[发明专利]恶意文件的检测方法、装置、设备及存储介质

说明书

本申请提供了一种恶意文件的检测方法、装置、设备及存储介质，属于计算机技术领域。本申请提供了能实现跨平台动态检测恶意文件的方案，通过基于容器技术生成的虚拟运行环境，模拟出兼容测试文件的操作系统提供的运行环境，测试文件调用了虚拟运行环境提供的API后，则将虚拟运行环境被测试文件调用的API，转换为检测设备的操作系统提供的API，在检测设备的操作系统中执行转换后的API。由于通过执行检测设备的操作系统的API，达到了模拟执行第一操作系统的API的效果。因此，检测设备提供的虚拟运行环境能够兼容测试文件的正常运行，从而摆脱了测试文件对特定操作系统的依赖，因此实现了跨平台的恶意文件检测。

技术领域

本申请涉及计算机技术领域，特别涉及一种恶意文件的检测方法、装置、设备及存储介质。

背景技术

恶意文件是指包含有程序设计者出于攻击意图所编写的一段程序的文件。恶意文件能够在网络中传播，计算机能够从网络中接收到恶意文件。当计算机运行恶意文件时，会根据恶意文件包含的程序，执行信息窃取、感染或者勒索等恶意操作，极大地影响网络系统的安全性。有鉴于此，恶意文件的检测技术成为本领域的研究热点。

基于虚拟化运行环境的动态行为检测是一种新型的恶意文件检测技术。这一检测技术的优势在于能够发现未知的新的恶意文件。
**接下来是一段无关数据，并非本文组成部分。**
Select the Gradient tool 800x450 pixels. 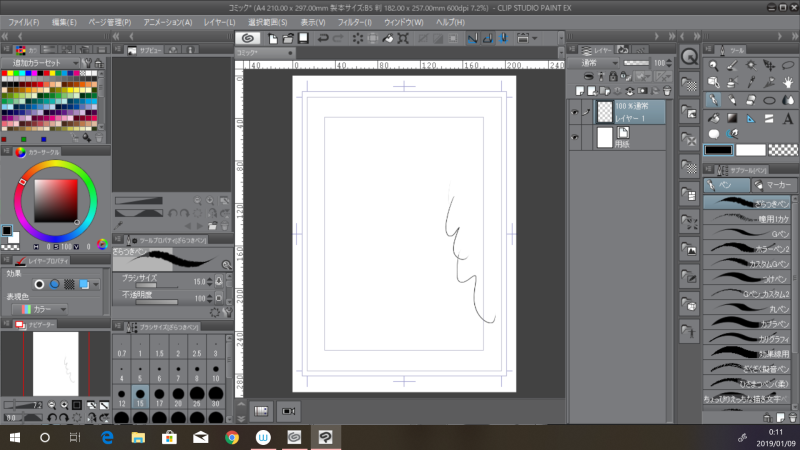733,116
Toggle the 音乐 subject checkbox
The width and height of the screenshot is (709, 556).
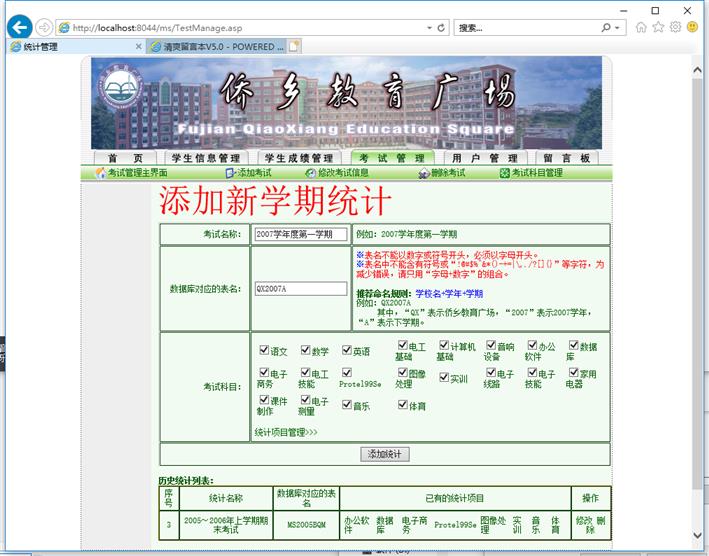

这一技术的基本原理是利用虚拟化技术生成一个和用户主机类似的虚拟化运行环境，例如一个虚拟机。在虚拟化运行环境中设置钩子函数，钩子函数用于拦截预定的应用编程接口(application programming interface，API)调用。在虚拟化运行环境中运行测试文件(即待检测的文件)，通过钩子函数获取待检测文件在运行过程中的一系列API调用，从而得到测试文件的动态行为。进一步根据得到的测试文件的动态行为判断测试文件是否是恶意文件。

目前的检测技术存在应用的局限性。例如从使用场景上看，目前的虚拟化技术只能运行于支持微软视窗操作系统(Windows)操作系统的检测设备中，否则测试文件无法运行而无法实现检测。

发明内容

本申请实施例提供了一种恶意文件的检测方法、装置、设备及存储介质，能够一定程度上解决现有恶意文件检测技术的局限性。

第一方面，提供了一种恶意文件的检测方法，在该方法中，检测设备获取测试文件，所述测试文件为基于第一操作系统运行的可执行文件；所述检测设备在虚拟运行环境中运行所述测试文件，所述虚拟运行环境是基于容器技术生成的；所述检测设备获取所述测试文件在运行过程中调用的第一API序列，所述第一API序列中包括至少一个API，所述第一API序列包括的API为第一API集合中的API，所述第一API集合包括所述虚拟运行环境提供的软件运行所需的多个API，所述第一API集合中的API的标识与第二API集合中的API的标识相同，所述第二API集合包括所述第一操作系统提供的软件运行所需的多个API；所述检测设备在第二操作系统中执行第二API序列，所述第二API序列中包括至少一个API，所述第二API序列包括的API为所述第二操作系统中的API，所述第二API序列中的第一API与所述第一API序列中的第一API具有映射关系，所述第二操作系统是基于所述检测设备的计算机指令集架构的操作系统；所述检测设备基于所述第一API序列被调用过程中所述测试文件的行为特征，判断所述测试文件是否为恶意文件。